Highly involved parents (those who score 32 or more) are very concerned about and engaged with their children’s academic development. They monitor homework every day and teach their children how to organize themselves. They intensively tutor their children and do activities outside of the required curriculum (e.g., teach their child coding, learn with the child a new poem each week). They frequently organize cultural or educational outings, enroll their children in educational courses and use every possibility to relate academic knowledge to real life. These parents often take on responsibility as the head of parental committees to help organize school events, and they intentionally build communications with the teacher. They pay considerable attention to the well-being of their children and their interests; and moderate their child’s educational life accordingly.
Fit analysis—Scenarios
In our goodness-of-fit analysis for both parents and scenarios, we employed unstandardized, weighted mean square statistics (the “Infit MNSQ” in WINSTEPS) and unweighted mean square statistics (the “Outfit MNSQ”) (Wright & Masters, 1982). These statistics are based on the residuals produced by the differences between the observed responses provided by the parents on each scenario and their expected responses under the Rasch rating scale model (Ludlow, 1983; Wright & Masters, 1982). Their expected values are 1.0. Outfit highlights particularly unusual “outlier” responses to as few as a single scenario (or parent); infit highlights relatively consistent inconsistent response patterns across the full set of scenarios (or parents).

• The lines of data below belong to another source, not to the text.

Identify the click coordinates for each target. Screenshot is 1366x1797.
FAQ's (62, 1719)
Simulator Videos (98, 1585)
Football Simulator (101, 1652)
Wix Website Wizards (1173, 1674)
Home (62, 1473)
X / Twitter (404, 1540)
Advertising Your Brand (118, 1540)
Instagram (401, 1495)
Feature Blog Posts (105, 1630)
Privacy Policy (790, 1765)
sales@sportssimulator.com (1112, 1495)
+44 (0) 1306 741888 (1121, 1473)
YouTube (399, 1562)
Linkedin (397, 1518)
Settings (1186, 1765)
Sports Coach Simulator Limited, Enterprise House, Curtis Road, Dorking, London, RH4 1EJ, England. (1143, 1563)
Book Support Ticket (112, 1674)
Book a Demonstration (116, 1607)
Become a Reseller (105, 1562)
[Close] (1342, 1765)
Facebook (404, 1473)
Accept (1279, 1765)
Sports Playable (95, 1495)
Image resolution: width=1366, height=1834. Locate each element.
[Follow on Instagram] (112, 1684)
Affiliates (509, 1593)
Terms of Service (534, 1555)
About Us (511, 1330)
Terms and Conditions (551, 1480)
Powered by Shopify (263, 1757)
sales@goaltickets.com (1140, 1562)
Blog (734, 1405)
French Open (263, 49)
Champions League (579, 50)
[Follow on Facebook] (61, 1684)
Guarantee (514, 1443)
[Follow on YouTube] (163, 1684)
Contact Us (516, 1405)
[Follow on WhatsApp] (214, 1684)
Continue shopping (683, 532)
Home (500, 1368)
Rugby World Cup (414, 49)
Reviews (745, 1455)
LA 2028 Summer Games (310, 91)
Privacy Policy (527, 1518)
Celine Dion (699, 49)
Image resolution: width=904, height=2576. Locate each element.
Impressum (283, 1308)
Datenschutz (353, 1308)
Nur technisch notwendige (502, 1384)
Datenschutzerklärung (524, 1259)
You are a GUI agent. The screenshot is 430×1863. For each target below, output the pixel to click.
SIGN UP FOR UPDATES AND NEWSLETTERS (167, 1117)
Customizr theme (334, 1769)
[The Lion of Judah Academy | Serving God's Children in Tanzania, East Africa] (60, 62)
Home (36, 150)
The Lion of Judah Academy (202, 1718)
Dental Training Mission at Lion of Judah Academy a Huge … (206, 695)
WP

We used a liberal criterion of +1.3 to flag potential “misfit” problems (rather than the conventional criterion of 1.5; Wright & Linacre, 1994) because this relatively low criterion will minimize missing a potential problem (i.e., a protection against Type II error)—a crucial point in the development of a new instrument. Not only do these statistics highlight instances of unexpected responses but they also serve as tests of the equal discrimination assumption. Items for which high and low scoring people have responded as expected will have fit statistic values varying around 1.0. Items for which the high and low scoring people have responded in patterns opposite to what was expected (e.g., some high scoring people unexpectedly scored low on an easy scenario, or some low scoring people unexpectedly scored high on a hard scenario) will have high positive fit statistics. High positive fit statistics are associated with poor discrimination and, consequently, have poor item-total correlations (Wright & Masters, 1982). All scenarios demonstrated good fit statistics (see Table 4) according to the conventional criteria of 0.7 to 1.5 (Wright & Linacre, 1994).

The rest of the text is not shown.